Required work – All of the entries are to be restated word for word.

[Stored data]
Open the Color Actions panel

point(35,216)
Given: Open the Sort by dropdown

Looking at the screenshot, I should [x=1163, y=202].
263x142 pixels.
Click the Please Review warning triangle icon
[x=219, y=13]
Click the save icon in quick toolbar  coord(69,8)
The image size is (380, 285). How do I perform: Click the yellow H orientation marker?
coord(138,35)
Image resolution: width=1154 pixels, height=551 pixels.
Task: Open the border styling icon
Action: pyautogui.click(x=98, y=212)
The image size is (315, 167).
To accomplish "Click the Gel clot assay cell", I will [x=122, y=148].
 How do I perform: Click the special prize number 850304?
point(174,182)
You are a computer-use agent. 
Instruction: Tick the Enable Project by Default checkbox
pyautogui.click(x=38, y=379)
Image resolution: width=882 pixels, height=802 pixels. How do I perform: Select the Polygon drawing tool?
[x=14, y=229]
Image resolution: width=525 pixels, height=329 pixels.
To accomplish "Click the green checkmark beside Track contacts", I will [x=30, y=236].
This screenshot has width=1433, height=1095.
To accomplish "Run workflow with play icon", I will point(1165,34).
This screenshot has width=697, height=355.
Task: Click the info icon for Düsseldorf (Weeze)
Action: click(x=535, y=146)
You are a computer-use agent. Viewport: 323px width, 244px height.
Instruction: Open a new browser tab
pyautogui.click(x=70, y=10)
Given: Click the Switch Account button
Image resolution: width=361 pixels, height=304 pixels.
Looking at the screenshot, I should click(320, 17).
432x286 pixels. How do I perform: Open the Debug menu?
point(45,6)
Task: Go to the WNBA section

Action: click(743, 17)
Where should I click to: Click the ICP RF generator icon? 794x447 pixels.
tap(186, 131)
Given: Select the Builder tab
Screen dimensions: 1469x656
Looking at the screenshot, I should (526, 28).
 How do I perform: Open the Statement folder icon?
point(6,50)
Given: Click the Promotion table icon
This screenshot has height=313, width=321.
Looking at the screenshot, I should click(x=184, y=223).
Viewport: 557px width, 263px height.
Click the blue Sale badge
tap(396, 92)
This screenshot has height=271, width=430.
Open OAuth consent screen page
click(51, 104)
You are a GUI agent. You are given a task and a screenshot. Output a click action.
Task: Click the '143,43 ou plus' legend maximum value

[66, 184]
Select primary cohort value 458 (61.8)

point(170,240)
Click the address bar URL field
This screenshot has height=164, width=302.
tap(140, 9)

Expected output –
Open the Color Actions panel

point(35,216)
Given: Open the Sort by dropdown

Looking at the screenshot, I should [x=1163, y=202].
263x142 pixels.
Click the Please Review warning triangle icon
[x=219, y=13]
Click the save icon in quick toolbar  coord(69,8)
The image size is (380, 285). How do I perform: Click the yellow H orientation marker?
coord(138,35)
Image resolution: width=1154 pixels, height=551 pixels.
Task: Open the border styling icon
Action: pyautogui.click(x=98, y=212)
The image size is (315, 167).
To accomplish "Click the Gel clot assay cell", I will [x=122, y=148].
 How do I perform: Click the special prize number 850304?
point(174,182)
You are a computer-use agent. 
Instruction: Tick the Enable Project by Default checkbox
pyautogui.click(x=38, y=379)
Image resolution: width=882 pixels, height=802 pixels. How do I perform: Select the Polygon drawing tool?
[x=14, y=229]
Image resolution: width=525 pixels, height=329 pixels.
To accomplish "Click the green checkmark beside Track contacts", I will [x=30, y=236].
This screenshot has width=1433, height=1095.
To accomplish "Run workflow with play icon", I will point(1165,34).
This screenshot has width=697, height=355.
Task: Click the info icon for Düsseldorf (Weeze)
Action: click(x=535, y=146)
You are a computer-use agent. Viewport: 323px width, 244px height.
Instruction: Open a new browser tab
pyautogui.click(x=70, y=10)
Given: Click the Switch Account button
Image resolution: width=361 pixels, height=304 pixels.
Looking at the screenshot, I should click(320, 17).
432x286 pixels. How do I perform: Open the Debug menu?
point(45,6)
Task: Go to the WNBA section

Action: click(743, 17)
Where should I click to: Click the ICP RF generator icon? 794x447 pixels.
tap(186, 131)
Given: Select the Builder tab
Screen dimensions: 1469x656
Looking at the screenshot, I should (526, 28).
 How do I perform: Open the Statement folder icon?
point(6,50)
Given: Click the Promotion table icon
This screenshot has height=313, width=321.
Looking at the screenshot, I should click(x=184, y=223).
Viewport: 557px width, 263px height.
Click the blue Sale badge
tap(396, 92)
This screenshot has height=271, width=430.
Open OAuth consent screen page
click(51, 104)
You are a GUI agent. You are given a task and a screenshot. Output a click action.
Task: Click the '143,43 ou plus' legend maximum value

[66, 184]
Select primary cohort value 458 (61.8)

point(170,240)
Click the address bar URL field
This screenshot has height=164, width=302.
tap(140, 9)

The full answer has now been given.